- REQUEST 1 -
Can you rewrite the paragraph in the satellite post that begins "There are a lot of acronyms" as a short list that keeps its main facts?
- REQUEST 2 -
According to the satellite post, what was the first communications satellite, and when was it launched?

- SELECTED TEXT -
---+---

In Part 1 of this post I looked at Intelsat’s geo-stationary EPICNG satellite. In part 2, I’d like to talk about Medium Earth Orbit (MEO) High Throughput Satellites (HTS) satellites.
There are a lot of acronyms in that title but a general definition of HTS is that the satellite has more than a total of 100 Gbit/s of capacity, which is more than 100 times the capacity offered by a conventional older satellite. The increase is due to the use of frequencies higher than C-band i.e. Ka-band (26.5 – 40 GHz) and the use of multiple ‘spot beams’ which enables frequency re-use across multiple narrowly-focused spots of geography.
Medium Earth Orbit satellites are NOT geo-stationary as they are located at an orbit height of only around 8,000kM rather than the 36,000kM of geo-stationary satellites and are well above Low Earth Orbit (LEO) satellites as can be seen in the picture below:
The 8,000kM orbit of MEO satellites (Picture: O3B)
MEOs are not new as the first communications satellite, Telstar, which was launched in 1962, was a medium earth orbit satellite designed to facilitate high-speed telephone signals between the USA and Europe (I remember it well as was on a school trip to Venice at the time it was launched).

---+---

- ENTRIES SHOWN -

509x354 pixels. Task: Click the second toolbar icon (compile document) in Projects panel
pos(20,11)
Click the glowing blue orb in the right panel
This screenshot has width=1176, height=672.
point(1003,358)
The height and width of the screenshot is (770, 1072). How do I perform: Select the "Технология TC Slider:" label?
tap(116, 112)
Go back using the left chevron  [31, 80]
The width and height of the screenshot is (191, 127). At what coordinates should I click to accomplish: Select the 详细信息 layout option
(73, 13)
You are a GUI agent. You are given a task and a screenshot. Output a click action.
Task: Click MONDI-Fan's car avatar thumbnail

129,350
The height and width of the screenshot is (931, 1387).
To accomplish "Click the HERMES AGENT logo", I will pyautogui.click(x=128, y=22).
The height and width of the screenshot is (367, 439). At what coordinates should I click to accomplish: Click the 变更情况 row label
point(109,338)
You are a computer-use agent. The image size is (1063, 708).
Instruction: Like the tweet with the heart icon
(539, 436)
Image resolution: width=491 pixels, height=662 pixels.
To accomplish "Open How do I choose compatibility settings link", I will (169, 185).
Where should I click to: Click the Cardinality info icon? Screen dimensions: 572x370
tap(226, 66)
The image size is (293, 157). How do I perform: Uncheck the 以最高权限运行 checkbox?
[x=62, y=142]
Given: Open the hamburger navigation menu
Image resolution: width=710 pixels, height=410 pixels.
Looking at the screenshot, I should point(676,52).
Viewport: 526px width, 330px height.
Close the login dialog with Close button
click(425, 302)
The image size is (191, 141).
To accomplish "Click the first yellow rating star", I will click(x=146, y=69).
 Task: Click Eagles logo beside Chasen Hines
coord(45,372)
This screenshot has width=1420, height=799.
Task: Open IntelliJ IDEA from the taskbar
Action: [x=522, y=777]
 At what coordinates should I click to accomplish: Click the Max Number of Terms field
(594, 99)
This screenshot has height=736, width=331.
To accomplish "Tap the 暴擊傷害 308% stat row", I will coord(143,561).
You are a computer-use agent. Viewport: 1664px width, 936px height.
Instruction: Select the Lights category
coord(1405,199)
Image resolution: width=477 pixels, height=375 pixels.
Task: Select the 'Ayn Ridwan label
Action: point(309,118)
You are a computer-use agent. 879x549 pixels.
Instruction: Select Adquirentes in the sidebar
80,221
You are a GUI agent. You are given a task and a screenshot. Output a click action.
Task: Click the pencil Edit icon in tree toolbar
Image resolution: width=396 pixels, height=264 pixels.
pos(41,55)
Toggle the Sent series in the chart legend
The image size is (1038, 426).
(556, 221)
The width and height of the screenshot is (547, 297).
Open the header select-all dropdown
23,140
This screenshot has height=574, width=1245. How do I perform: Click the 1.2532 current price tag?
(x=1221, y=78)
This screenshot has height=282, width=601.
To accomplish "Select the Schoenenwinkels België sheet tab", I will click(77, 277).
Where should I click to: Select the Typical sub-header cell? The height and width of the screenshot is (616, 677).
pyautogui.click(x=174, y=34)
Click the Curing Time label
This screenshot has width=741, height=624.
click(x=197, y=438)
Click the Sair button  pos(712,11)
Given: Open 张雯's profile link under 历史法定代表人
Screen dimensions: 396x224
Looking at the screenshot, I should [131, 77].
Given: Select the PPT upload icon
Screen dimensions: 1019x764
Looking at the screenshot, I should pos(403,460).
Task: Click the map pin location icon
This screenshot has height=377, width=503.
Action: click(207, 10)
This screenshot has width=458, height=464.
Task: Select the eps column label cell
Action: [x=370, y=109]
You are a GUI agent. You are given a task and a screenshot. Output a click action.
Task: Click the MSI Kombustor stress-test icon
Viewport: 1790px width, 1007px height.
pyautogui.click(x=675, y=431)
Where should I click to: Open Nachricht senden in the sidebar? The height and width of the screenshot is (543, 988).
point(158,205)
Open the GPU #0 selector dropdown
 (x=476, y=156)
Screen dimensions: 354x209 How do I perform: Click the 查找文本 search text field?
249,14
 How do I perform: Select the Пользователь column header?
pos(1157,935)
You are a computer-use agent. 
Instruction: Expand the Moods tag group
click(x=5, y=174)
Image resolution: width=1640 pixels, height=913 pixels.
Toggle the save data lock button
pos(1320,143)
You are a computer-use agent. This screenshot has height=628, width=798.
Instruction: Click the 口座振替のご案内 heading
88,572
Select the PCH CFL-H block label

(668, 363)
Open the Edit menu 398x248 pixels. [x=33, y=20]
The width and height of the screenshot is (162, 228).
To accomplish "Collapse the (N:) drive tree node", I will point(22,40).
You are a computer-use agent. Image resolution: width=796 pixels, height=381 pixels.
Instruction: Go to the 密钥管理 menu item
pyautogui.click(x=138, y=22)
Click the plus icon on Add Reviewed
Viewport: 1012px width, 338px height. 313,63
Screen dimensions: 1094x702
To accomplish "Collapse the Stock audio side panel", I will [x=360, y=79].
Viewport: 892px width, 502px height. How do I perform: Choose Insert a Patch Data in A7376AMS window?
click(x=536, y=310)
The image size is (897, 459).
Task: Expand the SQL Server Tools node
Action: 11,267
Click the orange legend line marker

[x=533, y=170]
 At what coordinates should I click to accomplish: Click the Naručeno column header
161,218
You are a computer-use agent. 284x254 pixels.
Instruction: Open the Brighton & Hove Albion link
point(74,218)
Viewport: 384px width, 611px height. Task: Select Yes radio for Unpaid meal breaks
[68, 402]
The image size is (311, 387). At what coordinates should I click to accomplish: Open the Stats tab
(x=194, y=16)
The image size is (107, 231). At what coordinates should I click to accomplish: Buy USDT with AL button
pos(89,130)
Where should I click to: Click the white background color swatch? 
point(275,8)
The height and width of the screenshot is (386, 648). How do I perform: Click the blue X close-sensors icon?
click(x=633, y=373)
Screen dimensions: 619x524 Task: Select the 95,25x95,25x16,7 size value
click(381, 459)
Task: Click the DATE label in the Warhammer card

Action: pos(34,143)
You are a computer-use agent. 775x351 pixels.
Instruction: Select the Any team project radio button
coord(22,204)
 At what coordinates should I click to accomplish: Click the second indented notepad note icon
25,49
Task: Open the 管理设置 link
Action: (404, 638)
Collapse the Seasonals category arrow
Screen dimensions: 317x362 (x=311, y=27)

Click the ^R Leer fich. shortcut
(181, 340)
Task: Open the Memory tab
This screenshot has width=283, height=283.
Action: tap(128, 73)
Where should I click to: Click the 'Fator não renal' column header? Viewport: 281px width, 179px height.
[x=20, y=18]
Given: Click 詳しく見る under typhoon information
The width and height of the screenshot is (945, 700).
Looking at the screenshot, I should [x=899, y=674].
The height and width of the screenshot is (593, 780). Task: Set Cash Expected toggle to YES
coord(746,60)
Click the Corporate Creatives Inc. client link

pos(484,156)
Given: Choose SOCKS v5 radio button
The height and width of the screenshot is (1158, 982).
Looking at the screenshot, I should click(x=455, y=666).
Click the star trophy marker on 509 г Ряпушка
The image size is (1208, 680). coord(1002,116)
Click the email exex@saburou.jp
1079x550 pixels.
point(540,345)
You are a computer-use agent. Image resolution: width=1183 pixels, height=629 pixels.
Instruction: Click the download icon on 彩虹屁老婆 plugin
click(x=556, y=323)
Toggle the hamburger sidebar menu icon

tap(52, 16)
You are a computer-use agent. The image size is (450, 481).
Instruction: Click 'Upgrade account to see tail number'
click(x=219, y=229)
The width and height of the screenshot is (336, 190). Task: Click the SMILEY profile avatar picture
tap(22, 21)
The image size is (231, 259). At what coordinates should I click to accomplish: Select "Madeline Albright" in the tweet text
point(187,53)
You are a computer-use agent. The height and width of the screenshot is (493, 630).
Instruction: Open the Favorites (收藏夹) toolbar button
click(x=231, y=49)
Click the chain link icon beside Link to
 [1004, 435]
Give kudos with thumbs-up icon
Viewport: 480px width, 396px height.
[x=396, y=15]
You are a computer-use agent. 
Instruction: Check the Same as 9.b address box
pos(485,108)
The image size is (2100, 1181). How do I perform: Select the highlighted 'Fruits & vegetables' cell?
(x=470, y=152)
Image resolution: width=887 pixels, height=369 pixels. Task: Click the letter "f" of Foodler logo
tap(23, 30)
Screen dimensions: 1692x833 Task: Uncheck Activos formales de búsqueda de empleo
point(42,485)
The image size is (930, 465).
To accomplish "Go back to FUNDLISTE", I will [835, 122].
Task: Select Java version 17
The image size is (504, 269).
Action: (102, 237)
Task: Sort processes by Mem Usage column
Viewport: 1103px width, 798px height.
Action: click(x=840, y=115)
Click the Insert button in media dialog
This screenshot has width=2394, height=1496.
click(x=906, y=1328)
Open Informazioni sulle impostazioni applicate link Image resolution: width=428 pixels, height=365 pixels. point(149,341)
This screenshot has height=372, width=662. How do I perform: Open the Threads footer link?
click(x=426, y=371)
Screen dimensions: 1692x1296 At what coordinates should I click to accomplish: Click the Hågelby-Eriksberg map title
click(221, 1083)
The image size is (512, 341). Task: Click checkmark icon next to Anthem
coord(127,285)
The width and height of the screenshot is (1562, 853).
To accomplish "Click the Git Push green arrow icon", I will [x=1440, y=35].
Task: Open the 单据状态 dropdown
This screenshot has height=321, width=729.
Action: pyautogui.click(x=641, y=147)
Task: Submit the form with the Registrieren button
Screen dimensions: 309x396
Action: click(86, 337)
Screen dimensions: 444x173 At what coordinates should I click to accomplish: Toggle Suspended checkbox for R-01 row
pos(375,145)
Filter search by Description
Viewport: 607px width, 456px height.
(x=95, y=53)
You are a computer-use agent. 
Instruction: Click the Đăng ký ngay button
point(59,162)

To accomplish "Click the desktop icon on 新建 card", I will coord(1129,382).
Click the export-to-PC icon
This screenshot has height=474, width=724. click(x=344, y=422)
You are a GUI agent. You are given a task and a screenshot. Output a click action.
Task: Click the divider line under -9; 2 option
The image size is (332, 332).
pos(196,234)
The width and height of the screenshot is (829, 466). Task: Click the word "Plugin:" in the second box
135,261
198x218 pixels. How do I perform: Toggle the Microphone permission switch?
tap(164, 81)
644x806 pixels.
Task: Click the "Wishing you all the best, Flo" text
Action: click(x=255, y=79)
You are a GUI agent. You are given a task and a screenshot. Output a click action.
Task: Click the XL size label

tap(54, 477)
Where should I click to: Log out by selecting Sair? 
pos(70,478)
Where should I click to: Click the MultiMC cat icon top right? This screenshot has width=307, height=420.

---+---

- COMPLETE RESPONSE 1 -
- An HTS (High Throughput Satellite) generally has more than 100 Gbit/s of total capacity.
- That is over 100 times the capacity of a conventional older satellite.
- The gain comes from using frequencies higher than C-band, i.e. Ka-band (26.5 – 40 GHz).
- It also comes from multiple "spot beams," which allow frequency re-use across many narrowly focused geographic spots.

- COMPLETE RESPONSE 2 -
Telstar, launched in 1962.